KATE: Yes, I do. It would provide investors with better information to ensure that they consult with the right parties, and it would empower communities to better understand their rights and protect against potential land grabs. I believe it will improve community consultation and negotiation for all, as community members will come to the table with more security, understanding and power over their choices.
Question: You [Kate] quoted land titling theory (improved tenure security brings about economic investment and reduces poverty) but this has been shown to be a tentative relationship at best in sub-Saharan Africa, possibly because of the multi-generational relationship of land rights-holders to land. How do you balance a more capitalist (land titling theory) approach and a broadly African view of land?
KATE: Through conversations with our growers, complemented by the initial baseline evaluation for this project, uncertainty about land tenure has been highlighted as a key concern by farmers in some of our countries. This can also be backed up by examples of farmers disinvesting from their crops and land once their land tenure is under threat. We are looking to further test this theory through other internal projects as we respond to the demands of our farmers to address as many of their insecurities as possible to enhance and sustain their livelihoods and our supply chain.
SARAH: Jumping in again from the Land and Urban Office, there is in fact a growing body of evidence demonstrating that securing farmer’s rights to land does in fact encourage investment and higher productivity. A few examples from sub-Saharan Africa from our Fact Sheet on Land Tenure and Food Security include:
- In Ethiopia, land certification led to land productivity increases of 40 to 45 percent in the Tigray Region, and soil and water conservation investments rose by 30 percent in the Amhara Region. And an increase in land allocated to women decreased household food insecurity by 36 percent.
- In Rwanda, investment doubled in farmers’ soil conservation. And women whose land rights were formalized were 19 percent more likely to engage in soil conservation, compared to 10 percent among men.

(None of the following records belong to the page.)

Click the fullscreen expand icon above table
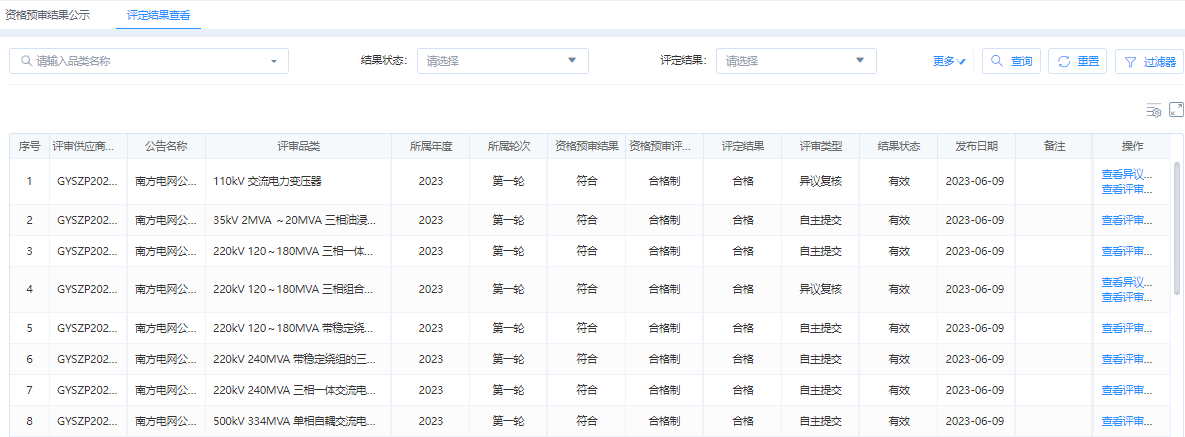1185x437 pixels. pos(1176,109)
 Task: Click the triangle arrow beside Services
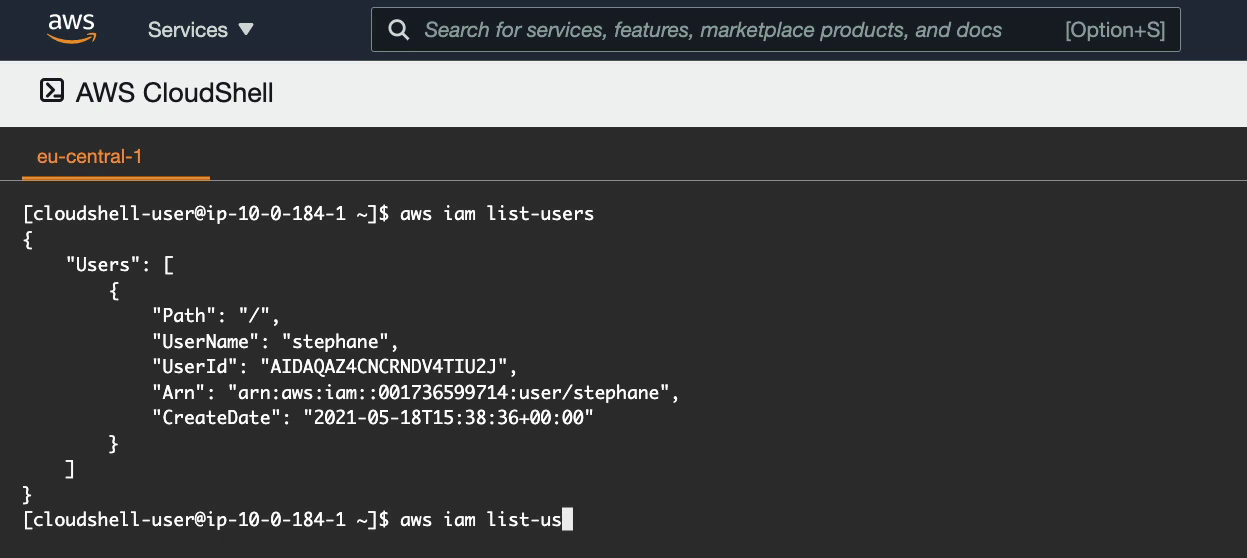(246, 29)
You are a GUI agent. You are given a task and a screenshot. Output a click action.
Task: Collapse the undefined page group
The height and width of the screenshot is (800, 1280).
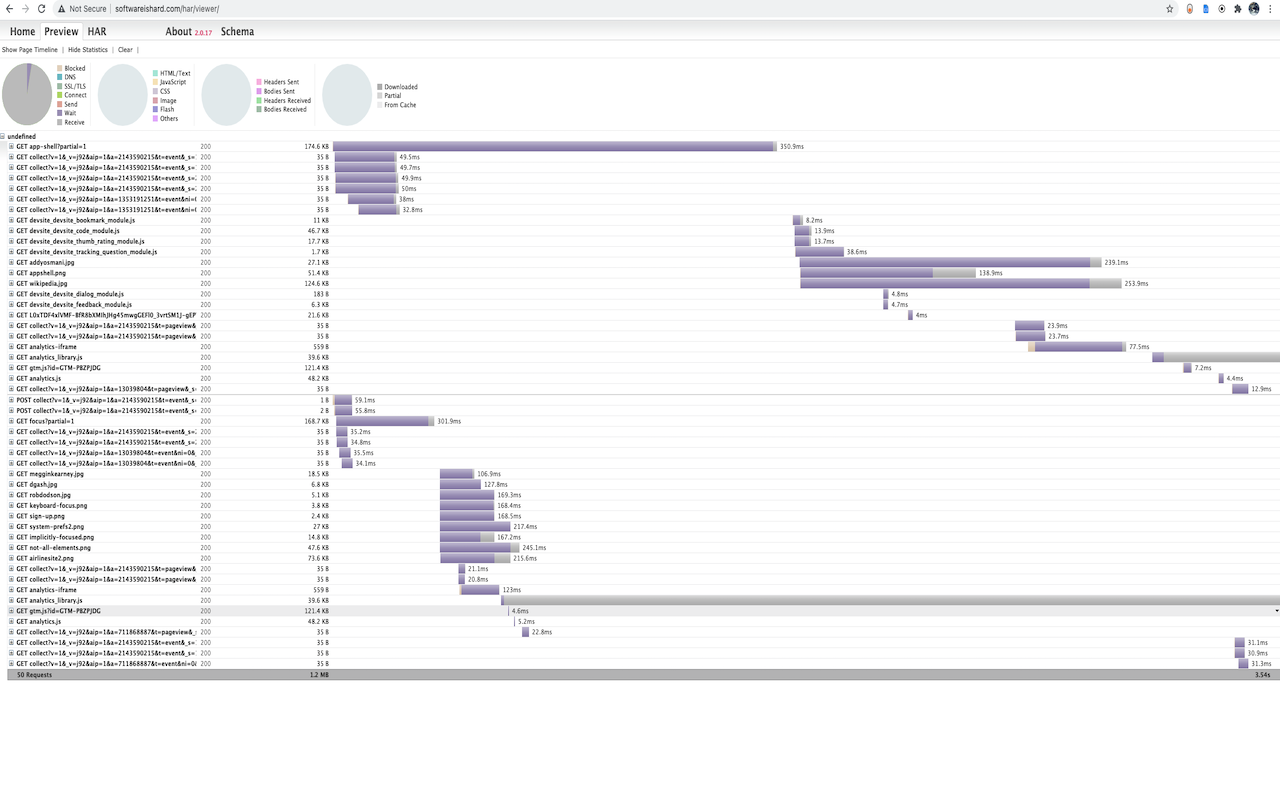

- In rural Benin, communities that participated in a process to map and recognize land rights, were 39 to 43 percent more likely to shift their crop investments from subsistence to long-term and perennial cash crops, and tree planting. In particular, women were historically unlikely to invest in soil fertility by leaving their land fallow; but this gender gap disappeared in communities where female-headed households mapped and documented their parcel boundaries. In these communities, female-headed households were just as likely as male-headed households to leave their land fallow.
Finally, it is important to note that USAID endorses principles of “secure enough”. There are a number of alternatives to formal land titling that can help to create more secure land tenure while avoiding the pitfalls of individualized freehold tenure systems, including the exacerbation of inequality. These include policy and legal recognition of customary rights; issuance of certificates that secure usufruct, management and/or inheritance rights; or community titling.
Question: There is a lot of work being done by the private sector in terms of ensuring that labor abuses, child labor and labor exploitation is being addressed in supply chains. In your experience, have you observed any connection between weak land rights, land acquisition in agricultural commodities and vulnerability to labor abuse, exploitation and labor coercion?
KATE: I have not personally observed a connection; however, I believe that social development, livelihoods, land rights and human rights are all linked. If people are not empowered in any of these areas, it opens them up to potential abuse in other ways. Ultimately, it is beneficial for businesses to engage with empowered and resilient individuals and communities.